Gooney Bird
The burden of self-reliance
In seventh grade, at age twelve, I developed what my grandmother would call “a new wrinkle.”
I had been sent into our old, musty, dusty basement on an errand from Mom or Dad. As I passed through of the anteroom where Dad kept assorted nuts and bots in baby food jars, the urge hit me: wouldn’t it feel good if I cracked my neck? I wasn’t trying to imitate a hanging. I just thought it would feel…nice…if I gave my head a little jerk to the side.
Crrraacck!
By golly, it did feel good! Kind of the way it felt when the Dad’s chiropractor gave my head a sudden twist to relax all those battened-down subluxations. The feeling was one of release, of a weird mastery of my own body.
It felt so good, that naturally, I did it again.
And again.
That’s when I knew I was in trouble. Like a chronic itch, the compulsion to crack wasn’t satisfied by scratching it.
As I left the basement, I wondered: could I hide my neck twisting from my family? They were perceptive not miss something so out of the ordinary. I needed a strategy. I knew I could hold down the urge to crack for a few minutes. So if we were all watching TV and I felt compelled to crack, I’d find a reason to go into the kitchen or the bathroom. I’d give in to my urge, then rejoin the family.
That went well until nighttime and the sure refuge of bedtime darkness.
But school during daylight was another matter. In parochial school, students, especially those in the upper grades, didn’t just wander off into another room when they felt like it. We were pretty much bound to our desks for reading of writing assignments unless given permission from “Sister” to do otherwise. And such permission usually required actively leaking a bodily fluid. Not easily granted.

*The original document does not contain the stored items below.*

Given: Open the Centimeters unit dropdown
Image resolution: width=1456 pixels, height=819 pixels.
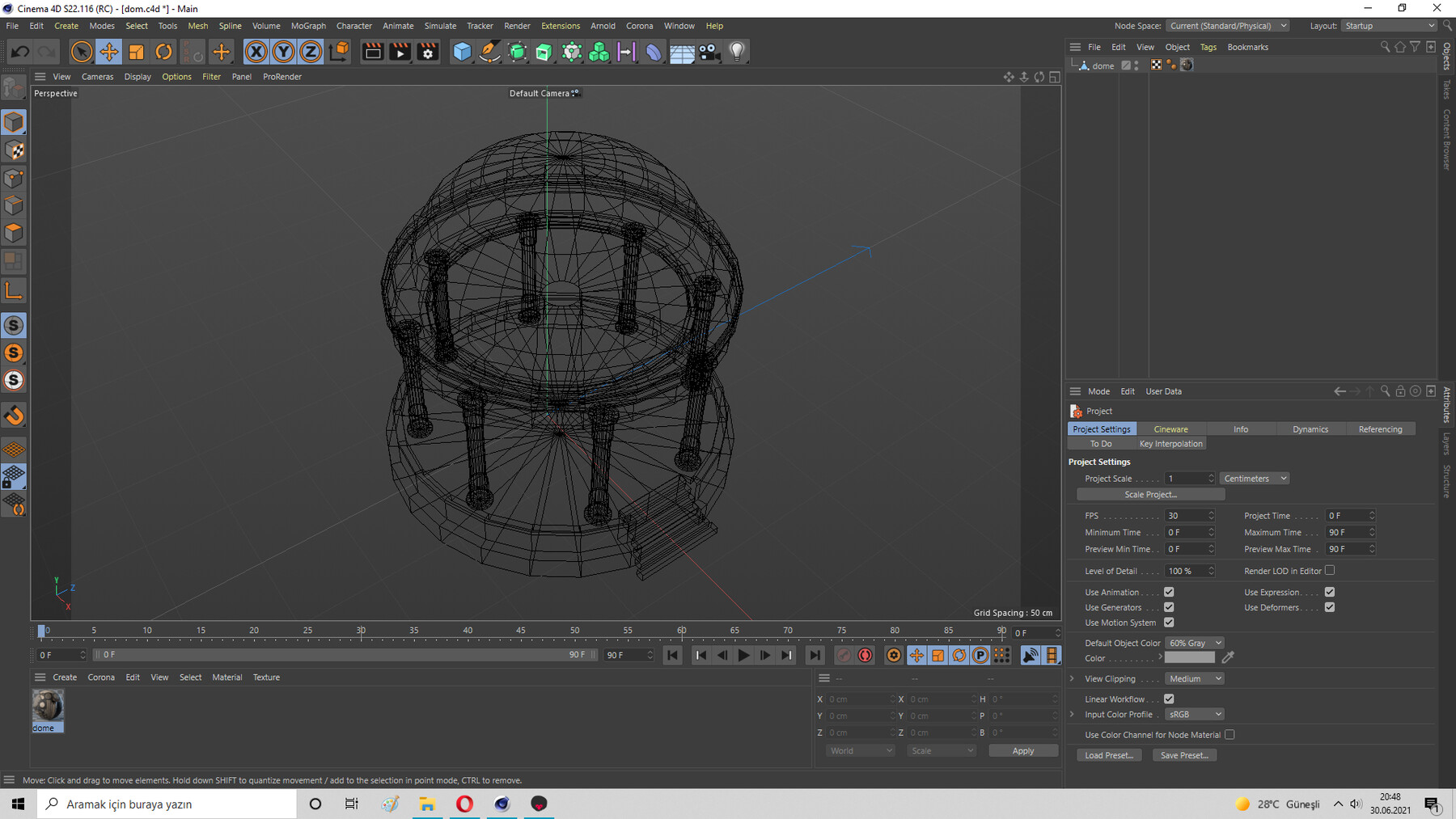Looking at the screenshot, I should [x=1254, y=479].
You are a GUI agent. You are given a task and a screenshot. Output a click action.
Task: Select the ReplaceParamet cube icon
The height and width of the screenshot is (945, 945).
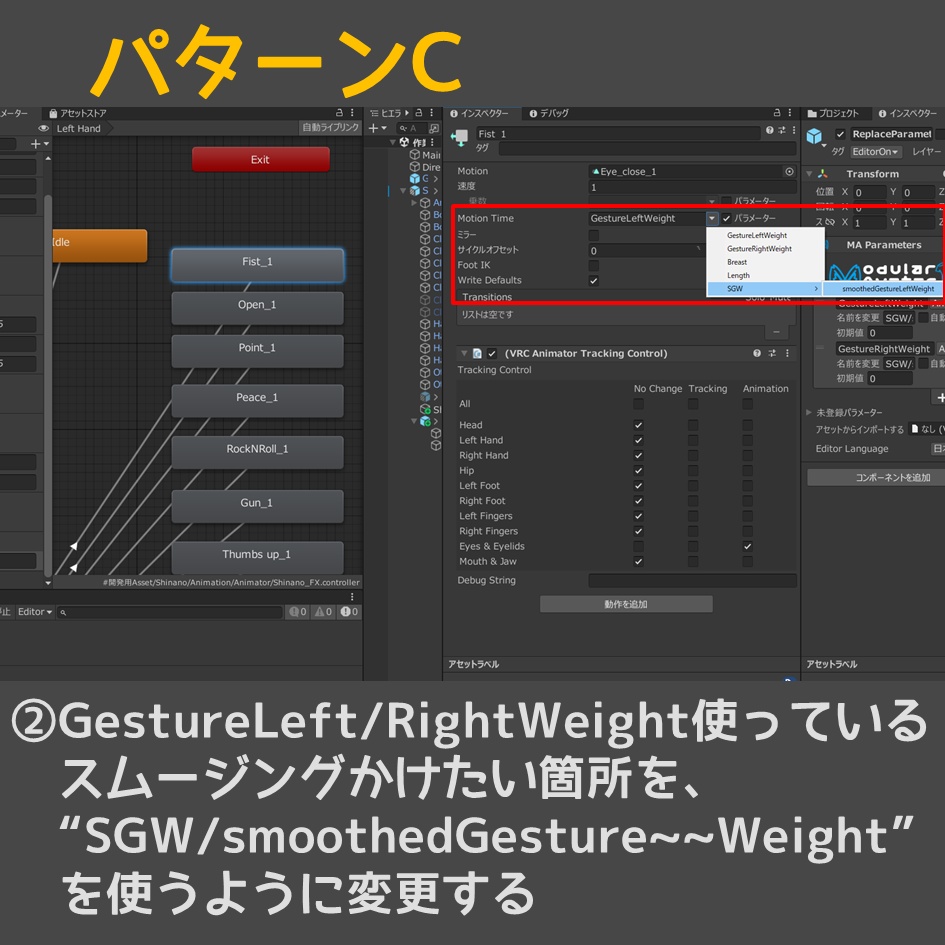click(x=814, y=134)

I would, somehow, have to crack at my desk.
I managed to hide the cracking for a while, doing it slowly so as not to arouse suspicion. But during one episode, Sister Frances, our seventh grade teacher, happened to be looking my way from her perch at her desk in front of the class . When I looked up, she was staring at me with a wide-eyed look that was somewhere between horror and disgust. I froze, the heart’s elevator dropping several stories in an instant. I expected to be call in front of the class to explain, but she said nothing. I lowered my gaze back at the school work I was doing and tamped down the urge to crack. When class ended, I expected to be kept behind for a scolding or an interrogation. But she just let me walk out with my classmates. I guess she thought that her dirty look was enough to straighten me out.
Luckily, most of my classmates ignored me — the silver lining of being at the bottom rung of the ladder of popularity. But one of the girls, Cheryl C., at the tender age where compassion and decorum had yet to be established in her young mind, didn’t. Cheryl was small and dark for a French kid, and feisty. She often tussled with the nuns about the supposed shortness of her skirt.
She caught me cracking while we kids were in the hall between classes.
“Gooney bird!” she announced. I flinched internally, hoping no one else had heard.
No one had but me. I thanked the unseen clouds of angels for their protection.
God knows where she got the monicker, but I understood exactly what she meant: a bird that stuck out its head and neck in a comical spasm. I had turned myself into a ridiculous cartoon character. Diagnosis delivered, Cheryl wheeled away toward the next class. My habit, I realized, was doing nothing to raise my miserable social standing. Even among the class outlaws.
After school, I walked two blocks home, hoping to put the unpleasant day behind me. Mom was seated at the kitchen counter, paying bills. As I passed her, I unexpectedly cracked by neck. She saw.
“You look like a gooney bird!” she chirped, amused. If I had hoped for a kindly intervention by my RN mother, I realized then that I wasn’t going to get it. I skulked away to do my homework and try my damnedest not crack.
Days went by. The cracking didn’t subside. Every day I cracked was another day that one of the class bullies would discover my secret. I was sure that would be the end of me. So, I made decision: I had to stop cracking. And if I was going to stop, I’d have to do it myself. Teachers, classmates and family were clearly not going to step in and help.
I decided that I would allow myself one crack per hour during school. I cracked, then spent an interminably long sixty minutes watching the classroom clock, suppressing the urge to crack until the minute hand touched 12. The task took all my willpower as the compulsion was so strong and the promise of relief so tempting. The holy martyrs would have been proud. When a new hour arrived, I gratefully, and surreptitiously, allowed myself a stealthy crack.
Amazingly, after a few hours, the urge to crack disappeared. My steely resolve had trained my brain to forget its need for the pleasure of cracking. I was cured! Now I only had to endure the ordinary boredom of class and the day-to-day indignities of the schoolyard at recess time.
It was a pyrrhic victory, but a victory nonetheless.
The hot iron presses
Sharp lines in a pleat
But in smoothing out wrinkles
Leaves scars of its heat.



Wonderful little piece, Jean - an honest look at an example of odd compulsions we all have had along the way!